Le recrutement est devenu un casse-tête. Il devient impossible de trouver des gens fiables. Et même en laissant la chance à des débutants motivés “le premier jour … “, il n’y a parfois plus personne 5 jours après.
Pénurie de recrutement dans les métiers de bouche
Parmi les rayons les plus exposés à ces difficultés de recrutement, les rayons métiers souffrent. En tête de ligne, les rayons marée des magasins peinent à séduire les salariés de rejoindre les comptoirs. Cette difficulté concerne « tous les niveaux, d’employés à responsable », concède ce responsable dans un magasin indépendant.
Le drame est tel que dans certaines régions de France, certains magasins doivent même baisser pavillon et fermer le rayon poissonnerie faute de trouver des profils compétents.
En boucherie, le constat est le même : « certains bouchers, souvent inexpérimentés, réclament des salaires démesurés parce qu’ils connaissent la difficulté des magasins », explique de directeur, « sauf qu’ils ne tiennent 6 mois », regrette-t-il.
La difficulté de fidéliser et retenir les jeunes
Au milieu de tout ça, il y a toutefois comme une éclaircie. Car s’ils sont rares, les profils compétents, sérieux et motivés existent encore. Le problème provient de la méfiance des dirigeants à répondre aux exigences des magasins.
Malgré cela, les managers regrettent le manque de leviers des magasins pour les attirer et les retenir : « le problème souvent c’est que les bons profils ont le choix d’aller où ils veulent », explique ce manager qui regrette « ne rien avoir pour les motiver, ni prime pour récompenser, ni des possibilités d’évolution à court ou moyen terme ». Des jeunes, qui peu valorisés, finissent par changer d’enseigne en espérant que l’herbe soit plus verte ailleurs.

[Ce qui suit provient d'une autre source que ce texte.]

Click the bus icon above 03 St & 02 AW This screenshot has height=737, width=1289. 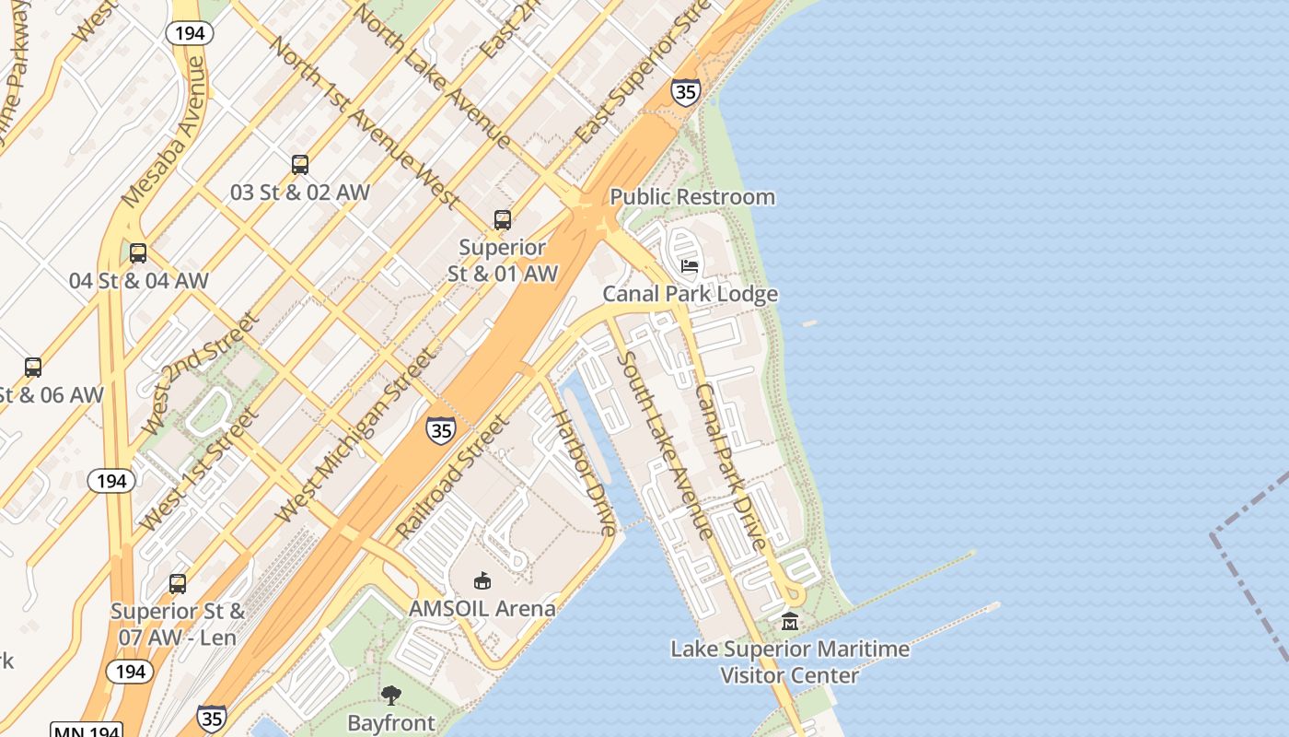[300, 165]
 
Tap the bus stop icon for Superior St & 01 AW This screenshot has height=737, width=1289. [502, 220]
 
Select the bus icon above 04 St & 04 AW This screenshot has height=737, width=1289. [138, 253]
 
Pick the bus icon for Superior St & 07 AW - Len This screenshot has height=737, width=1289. [178, 584]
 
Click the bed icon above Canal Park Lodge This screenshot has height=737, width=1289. [689, 267]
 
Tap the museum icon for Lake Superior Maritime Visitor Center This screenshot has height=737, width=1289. [790, 622]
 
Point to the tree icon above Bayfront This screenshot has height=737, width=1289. [391, 695]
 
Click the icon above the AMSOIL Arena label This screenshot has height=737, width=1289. [482, 580]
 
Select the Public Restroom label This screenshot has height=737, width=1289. [692, 197]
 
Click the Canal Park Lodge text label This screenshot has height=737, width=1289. [690, 294]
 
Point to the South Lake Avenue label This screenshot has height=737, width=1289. [664, 444]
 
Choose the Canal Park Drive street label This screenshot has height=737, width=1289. [730, 466]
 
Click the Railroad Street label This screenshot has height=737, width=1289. [452, 477]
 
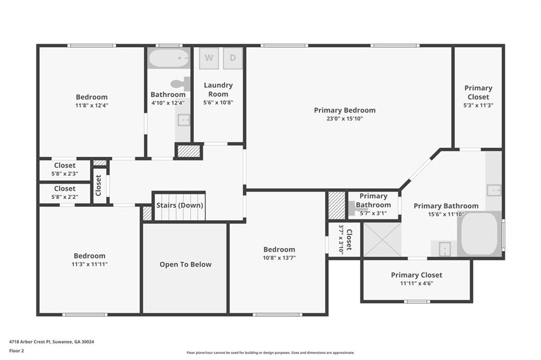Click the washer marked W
(209, 58)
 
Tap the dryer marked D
(233, 58)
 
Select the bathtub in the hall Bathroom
(169, 58)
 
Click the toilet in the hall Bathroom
(181, 83)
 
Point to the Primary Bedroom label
(344, 110)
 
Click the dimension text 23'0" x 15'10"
(344, 119)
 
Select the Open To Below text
(185, 264)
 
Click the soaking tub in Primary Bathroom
(479, 234)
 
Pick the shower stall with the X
(382, 240)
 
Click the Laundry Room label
(218, 89)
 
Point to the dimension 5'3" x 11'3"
(478, 105)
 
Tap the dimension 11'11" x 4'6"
(416, 283)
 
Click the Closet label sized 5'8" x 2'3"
(64, 165)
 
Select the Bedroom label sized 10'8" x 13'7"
(279, 249)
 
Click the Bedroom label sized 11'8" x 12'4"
(91, 97)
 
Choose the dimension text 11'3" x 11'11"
(90, 264)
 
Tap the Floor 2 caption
(17, 350)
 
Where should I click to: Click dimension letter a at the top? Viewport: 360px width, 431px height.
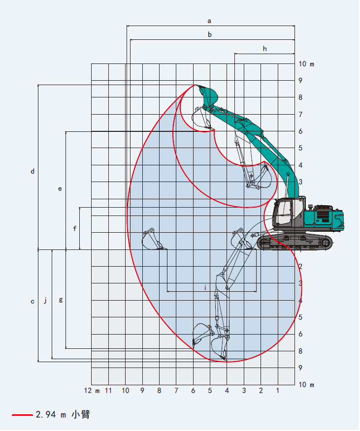click(x=209, y=21)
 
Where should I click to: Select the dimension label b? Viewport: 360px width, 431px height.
click(x=210, y=34)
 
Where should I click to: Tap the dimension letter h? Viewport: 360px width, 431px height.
click(x=265, y=49)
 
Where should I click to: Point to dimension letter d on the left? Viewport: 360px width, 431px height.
click(x=33, y=171)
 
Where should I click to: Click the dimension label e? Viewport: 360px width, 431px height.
click(x=60, y=189)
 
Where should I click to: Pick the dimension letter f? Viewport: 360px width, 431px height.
click(x=74, y=228)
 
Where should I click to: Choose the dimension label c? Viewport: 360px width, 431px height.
click(x=33, y=302)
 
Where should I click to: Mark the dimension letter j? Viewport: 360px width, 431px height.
click(x=45, y=300)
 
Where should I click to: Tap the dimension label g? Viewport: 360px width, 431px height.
click(x=61, y=300)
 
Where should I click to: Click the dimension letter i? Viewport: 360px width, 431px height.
click(x=205, y=288)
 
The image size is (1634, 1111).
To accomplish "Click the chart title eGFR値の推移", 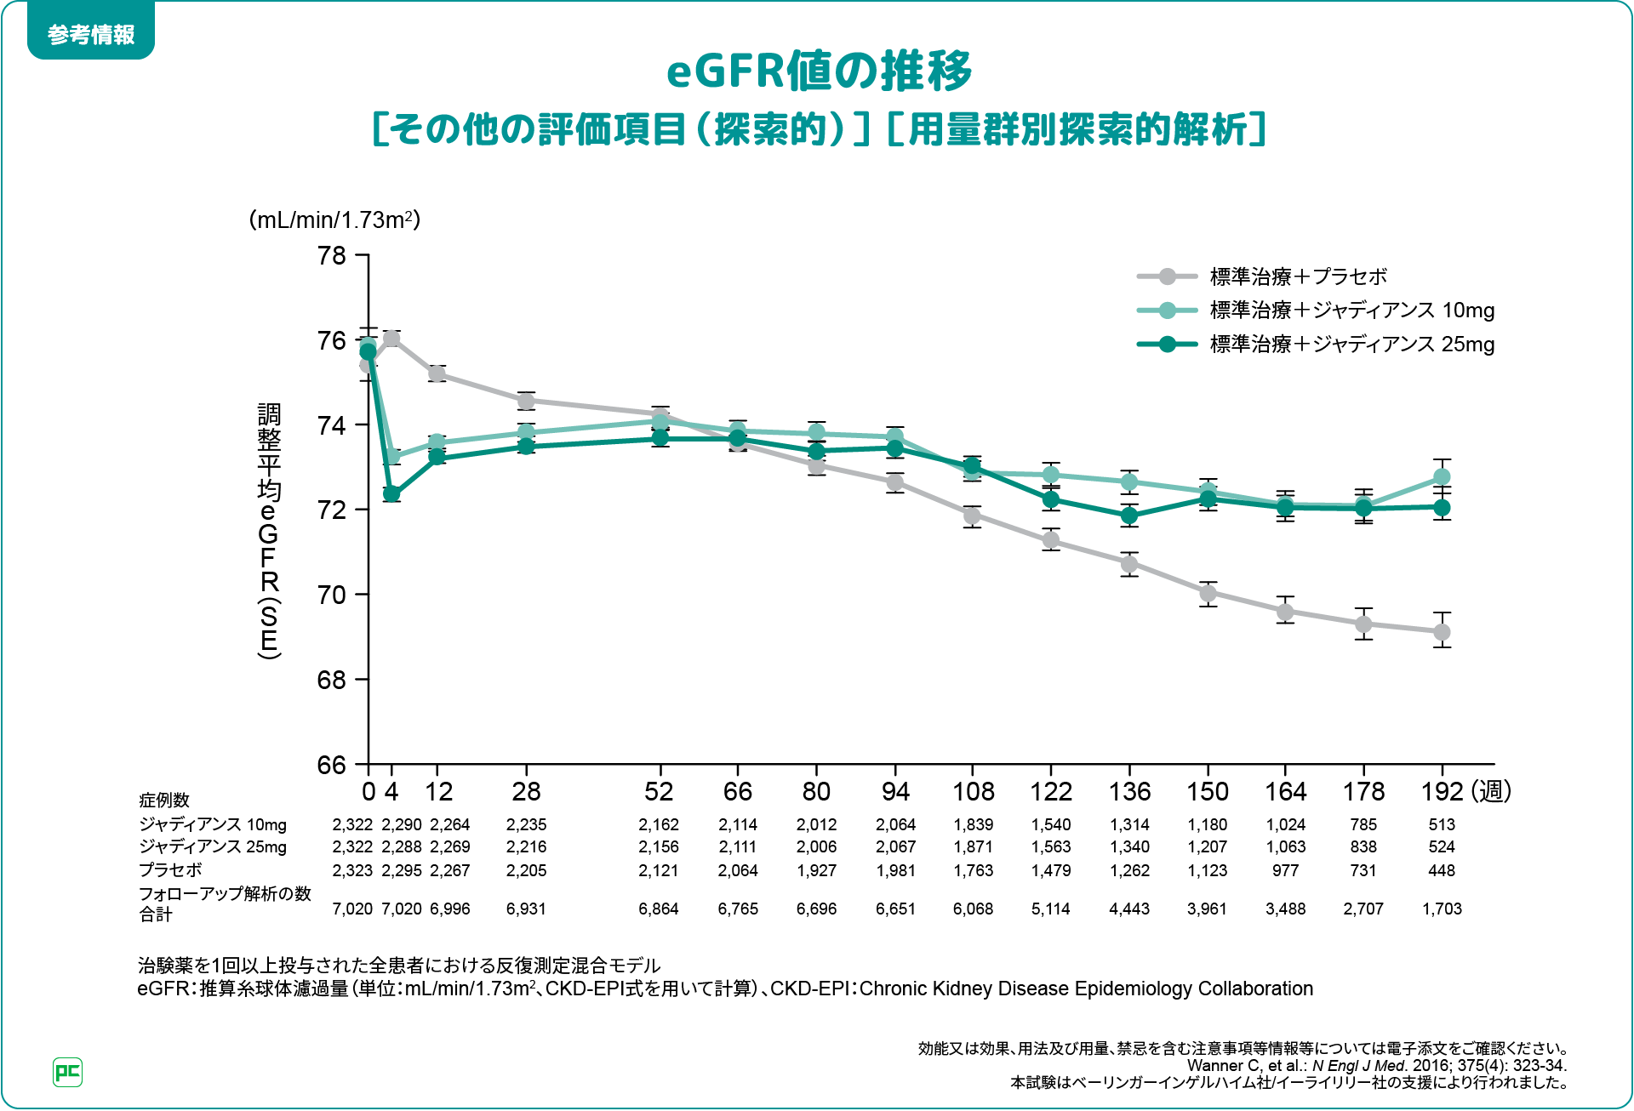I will [x=818, y=71].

Pour ce cabinet de recrutement, « il y a même une rupture claire entre les recruteurs et les candidats », annonce, ce consultant avant de conseiller les enseignes « à mieux rémunérer dès l’embauche afin de justement garder et motiver leurs employés dès leur arrivée dans l’entreprise ». Le risque est parfois important pour les magasins, mais le droit exige encore « une période d’essai pour voir si un employé sera fiable ou non », complète cette consultante.